▶ **Work instructions**
Exactly as they stand, set down all of the records again.

▶ **Supplied material**
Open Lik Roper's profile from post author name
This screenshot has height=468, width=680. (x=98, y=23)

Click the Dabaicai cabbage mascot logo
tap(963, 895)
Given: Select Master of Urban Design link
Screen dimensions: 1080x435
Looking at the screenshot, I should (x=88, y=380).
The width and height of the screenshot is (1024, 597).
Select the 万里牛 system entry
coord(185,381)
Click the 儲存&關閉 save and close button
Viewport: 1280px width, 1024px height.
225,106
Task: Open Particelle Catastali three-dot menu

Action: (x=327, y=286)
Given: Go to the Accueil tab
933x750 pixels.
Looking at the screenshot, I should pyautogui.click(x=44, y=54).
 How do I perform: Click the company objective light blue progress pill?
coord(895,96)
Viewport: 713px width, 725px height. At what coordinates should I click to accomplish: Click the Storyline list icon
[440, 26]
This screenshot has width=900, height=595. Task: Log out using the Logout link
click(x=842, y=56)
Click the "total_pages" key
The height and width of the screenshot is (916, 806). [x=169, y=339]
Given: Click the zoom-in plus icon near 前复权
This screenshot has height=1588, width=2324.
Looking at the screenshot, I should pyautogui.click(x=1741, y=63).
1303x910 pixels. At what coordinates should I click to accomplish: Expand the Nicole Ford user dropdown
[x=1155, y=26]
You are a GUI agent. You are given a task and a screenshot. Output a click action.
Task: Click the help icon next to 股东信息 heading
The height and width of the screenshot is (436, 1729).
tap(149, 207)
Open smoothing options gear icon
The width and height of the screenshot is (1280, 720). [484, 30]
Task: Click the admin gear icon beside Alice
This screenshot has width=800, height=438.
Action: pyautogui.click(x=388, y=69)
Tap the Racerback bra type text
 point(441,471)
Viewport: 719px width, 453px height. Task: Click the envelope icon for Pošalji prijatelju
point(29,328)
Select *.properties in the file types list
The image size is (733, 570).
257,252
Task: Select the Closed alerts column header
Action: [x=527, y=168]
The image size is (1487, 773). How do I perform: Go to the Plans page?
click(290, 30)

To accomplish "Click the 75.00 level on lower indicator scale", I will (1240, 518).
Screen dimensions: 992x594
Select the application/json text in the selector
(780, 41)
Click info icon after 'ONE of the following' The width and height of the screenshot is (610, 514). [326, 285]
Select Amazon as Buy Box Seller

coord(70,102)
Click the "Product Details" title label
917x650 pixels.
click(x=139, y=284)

▶ **Answer area**
Open Lik Roper's profile from post author name
This screenshot has height=468, width=680. (x=98, y=23)

Click the Dabaicai cabbage mascot logo
tap(963, 895)
Given: Select Master of Urban Design link
Screen dimensions: 1080x435
Looking at the screenshot, I should (x=88, y=380).
The width and height of the screenshot is (1024, 597).
Select the 万里牛 system entry
coord(185,381)
Click the 儲存&關閉 save and close button
Viewport: 1280px width, 1024px height.
225,106
Task: Open Particelle Catastali three-dot menu

Action: (x=327, y=286)
Given: Go to the Accueil tab
933x750 pixels.
Looking at the screenshot, I should pyautogui.click(x=44, y=54).
 How do I perform: Click the company objective light blue progress pill?
coord(895,96)
Viewport: 713px width, 725px height. At what coordinates should I click to accomplish: Click the Storyline list icon
[440, 26]
This screenshot has width=900, height=595. Task: Log out using the Logout link
click(x=842, y=56)
Click the "total_pages" key
The height and width of the screenshot is (916, 806). [x=169, y=339]
Given: Click the zoom-in plus icon near 前复权
This screenshot has height=1588, width=2324.
Looking at the screenshot, I should pyautogui.click(x=1741, y=63).
1303x910 pixels. At what coordinates should I click to accomplish: Expand the Nicole Ford user dropdown
[x=1155, y=26]
You are a GUI agent. You are given a task and a screenshot. Output a click action.
Task: Click the help icon next to 股东信息 heading
The height and width of the screenshot is (436, 1729).
tap(149, 207)
Open smoothing options gear icon
The width and height of the screenshot is (1280, 720). [484, 30]
Task: Click the admin gear icon beside Alice
This screenshot has width=800, height=438.
Action: pyautogui.click(x=388, y=69)
Tap the Racerback bra type text
 point(441,471)
Viewport: 719px width, 453px height. Task: Click the envelope icon for Pošalji prijatelju
point(29,328)
Select *.properties in the file types list
The image size is (733, 570).
257,252
Task: Select the Closed alerts column header
Action: [x=527, y=168]
The image size is (1487, 773). How do I perform: Go to the Plans page?
click(290, 30)

To accomplish "Click the 75.00 level on lower indicator scale", I will (1240, 518).
Screen dimensions: 992x594
Select the application/json text in the selector
(780, 41)
Click info icon after 'ONE of the following' The width and height of the screenshot is (610, 514). [326, 285]
Select Amazon as Buy Box Seller

coord(70,102)
Click the "Product Details" title label
917x650 pixels.
click(x=139, y=284)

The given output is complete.